─── TEXTO

Num aspecto outro, as programações, agindo como uma espécie de longo anestésico, privilegiam os repertórios consagrados, que na maioria das vezes é apresentado da maneira mais tradicional, ou seja, a cronológica. Dificilmente inverte-se a ordem das obras ou mescla-se a cronologia, o que propiciaria um arejamento. Inicia-se o programa por algum autor barroco ou clássico, seguido pelos românticos e pelas obras do século XX, quando programadas. Igualmente, preferencia-se a obra de grande chamamento popular como número final. Ou seja, a tradição é prioritariamente mantida e o público vai sendo injetado culturalmente pela trama que o satisfaz. Mais culto ele se torna? Acredito que não, pois esse ouvinte assíduo não age no sentido de tentar modificar a ordem das coisas. Apraz-se com o que ouve, faz lá suas comparações entre orquestras, regentes e solistas e acomoda-se com o que lhe é apresentado.
Outro fator intrigante, que não merece atenção mais acurada por parte do ouvinte, refere-se às notas de programa, escritas de maneira pueril, abordando superficialmente obras que serão apresentadas. Pílulas “culturais” encontráveis no mais rudimentar texto da wiki. Todos se contentam e pereniza-se o óbvio. O público consumidor satisfaz-se por ter assistido ainda uma vez a extraordinária 5º Sinfonia de Beethoven, como exemplo, após tê-la possivelmente ouvido “ao vivo” incontáveis vezes e não espera, obviamente, por mudança de repertório.
O que pareceria certo no Exterior, e de maneira mais preocupante, no Brasil, é que mais acentuadamente empresários interessados na quantidade pareceriam ter encontrado a fórmula a levar melômanos aos concertos. Nessa estratégia, hoje clara, intérpretes ótimos, mas não consagrados através de tantos estratagemas por vezes estranhos, e que se apresentam isoladamente ou em pequenos grupos camerísticos, terão assistência pequena, quando não diminuta. Fora do grande circuito, esses músicos deverão contentar-se, prioritariamente, com programações oficiais benevolentes. E seria justamente nesse quase descaso do grande público, mas na devoção de poucos aficionados, que os intérpretes deveriam singrar mais acentuadamente o caminho dos repertórios inusitados. Essa pequena, mas seleta platéia, lá estará para ouvir o passado ignoto, muitas vezes atraída mais pela antiguidade da obra do que por seu mérito real.

──────
─── ITENS EXTRAÍDOS

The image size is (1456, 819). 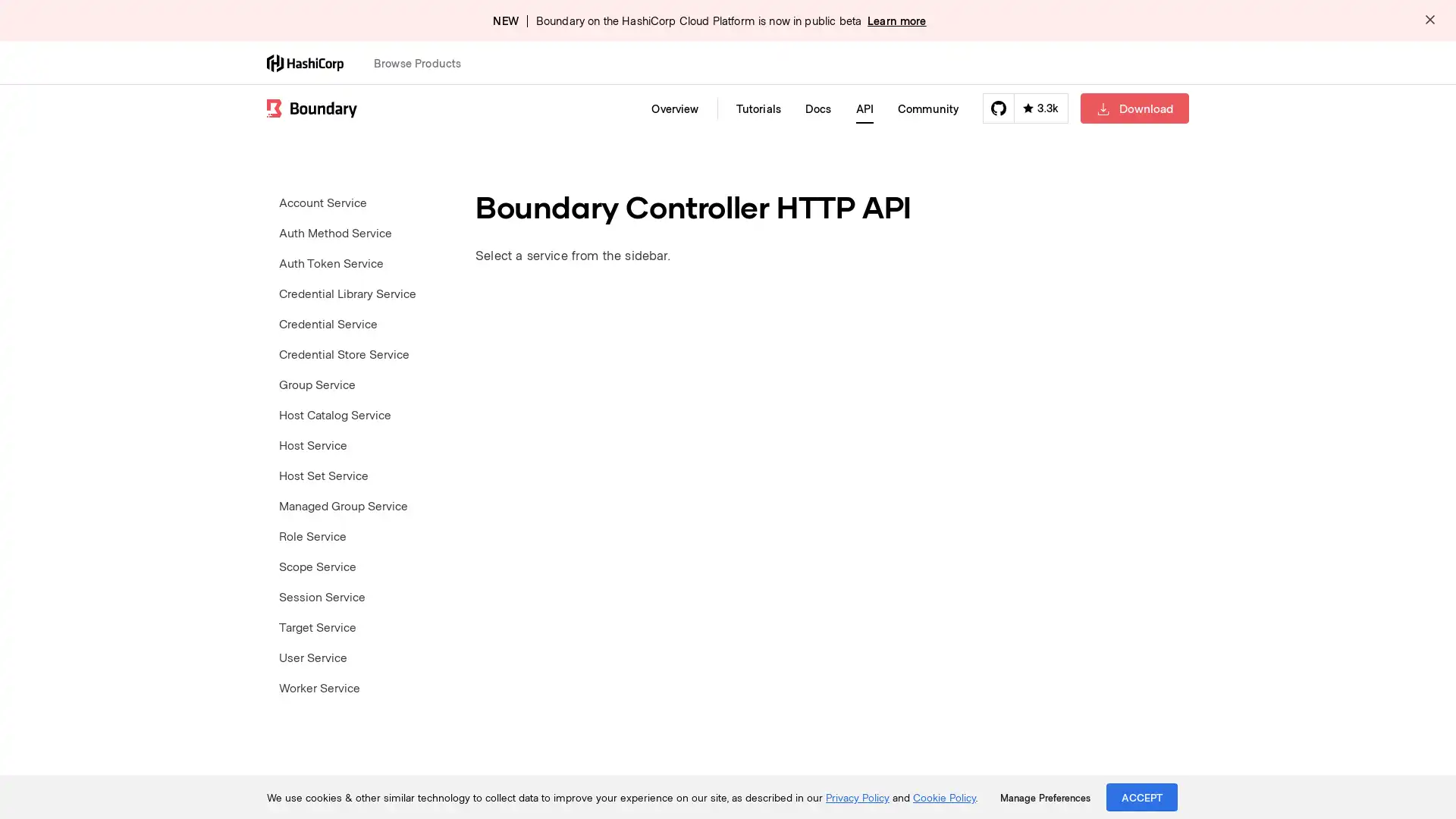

──────
─── ITENS EXTRAÍDOS

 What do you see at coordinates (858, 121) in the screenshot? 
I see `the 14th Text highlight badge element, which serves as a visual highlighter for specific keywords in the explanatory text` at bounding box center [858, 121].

──────

TAREFA PROPOSTA 1: No texto sobre programações de concertos, que tipo de obra costuma ser escolhida como número final?
TAREFA PROPOSTA 2: Prossiga o texto sobre programações de concertos a partir da última frase apresentada.
Os itens não têm relação alguma com o texto.

RESPOSTA ESPERADA 1: A obra de grande chamamento popular.

RESPOSTA ESPERADA 2:
O apoio oficial tem preferência nítida pelo número de ouvintes e espetáculos com grandes conjuntos merecem maior atenção, pois mais concorridos. Ainda assim, em Portugal e no Brasil verificamos desprezo flagrante. Em terras lusitanas o Ministério da Cultura foi extinto, passando a ser Secretaria de Estado da Cultura. Isso representa um duro golpe para todas as artes, pois a Secretaria não tem nem a importância, tampouco o status de um Ministério e, quando o Governo reúne o Conselho de Ministros, inexiste o diálogo com as artes, ficando temas crucias sujeitos à boa vontade do Primeiro Ministro. Em São Paulo, houve um atentado contra as artes. Soube, por um amigo músico, que o excelente pianista Nahim Marun (vide post “Os 51 Exercícios para piano de Johannes Brahms” – Técnica Avançada para Pianistas, 03/09/2011) escreveu no facebook, no último fim de semana, que “A Secretaria Municipal de Cultura cancelou a maioria dos eventos culturais do CCSP neste final de ano, por puro descaso e desinteresse pela cultura nacional – leia-se aqui, cultura que ELES consideram elitista e desnecessária, obviamente. Meu RECITAL SOLO foi cancelado na sexta-feira, ou seja, 3 dias antes de acontecer! Quero deixar público a vocês que o recital estava absolutamente pronto, memorizado e NUNCA (leia-se nunca mesmo!!!) na minha carreira de 30 anos cancelei um recital ou concerto por qualquer motivo. O desrespeito com os artistas está atingindo proporções insustentáveis! Lamento muitíssimo os amigos que compareceram ao Centro Cultural SP neste domingo, dia 25/11, às 18h. Meu público, ao chegar ao local, foi comunicado que o problema foi MEU, ou seja, crucificaram mais uma vez o artista e não a indecência política! Mentem, com a cara mais lavada…”.
Percebe-se que a Cultura musical erudita tem sido desprezada paulatinamente em segmentos essenciais. Poderosos têm hoje outras preocupações. Nada a fazer.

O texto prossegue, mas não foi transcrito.